● YOUR OBJECTIVE:
What is needed is the number of lines below that contain the string "Materia", with no other text.

● ENTRIES SUPPLIED:
*-*-*

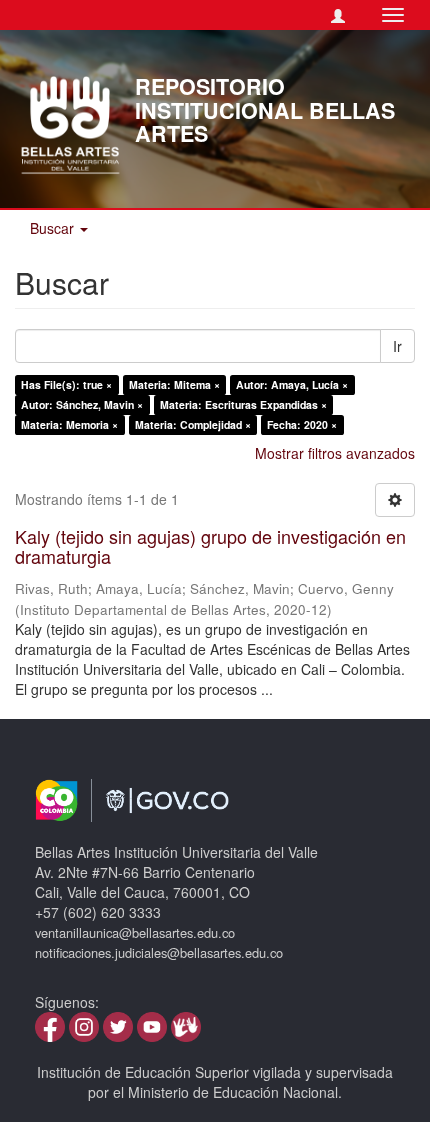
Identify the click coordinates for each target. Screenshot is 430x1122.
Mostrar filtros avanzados (335, 453)
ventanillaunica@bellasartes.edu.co (135, 932)
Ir (397, 346)
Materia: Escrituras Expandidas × (243, 404)
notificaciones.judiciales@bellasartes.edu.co (159, 952)
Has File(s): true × (66, 384)
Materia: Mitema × (174, 384)
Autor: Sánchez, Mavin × (82, 404)
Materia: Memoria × (69, 424)
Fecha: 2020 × (302, 424)
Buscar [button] (54, 228)
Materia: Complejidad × (193, 424)
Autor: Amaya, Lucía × (292, 384)
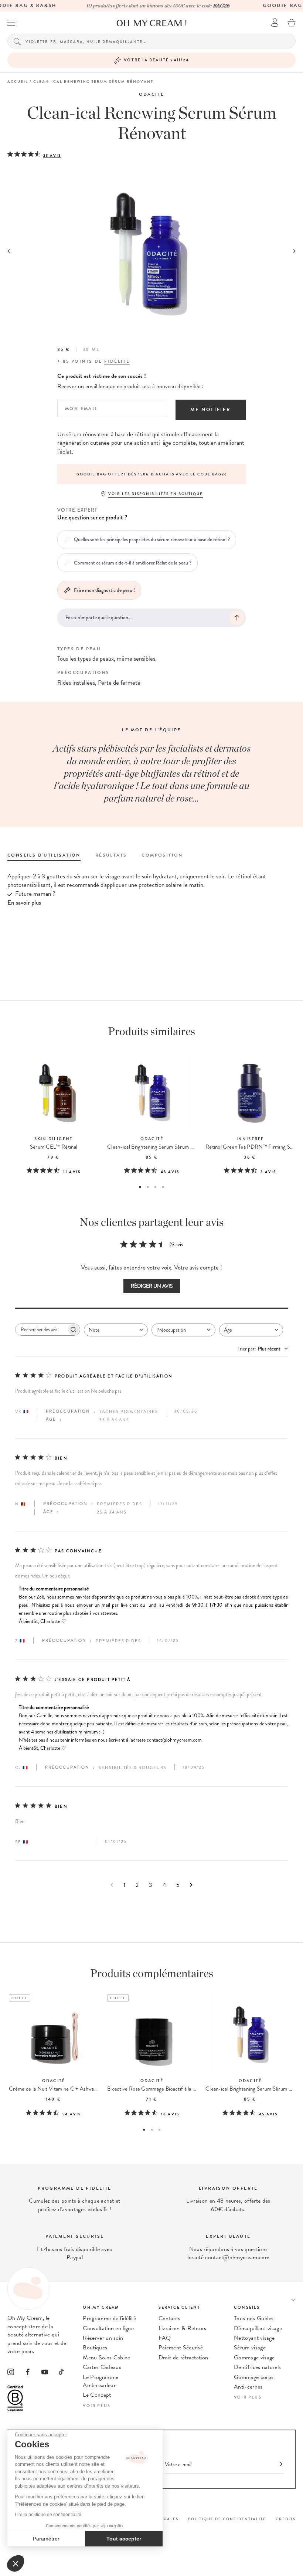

*-*-*

● YOUR RESPONSE:
4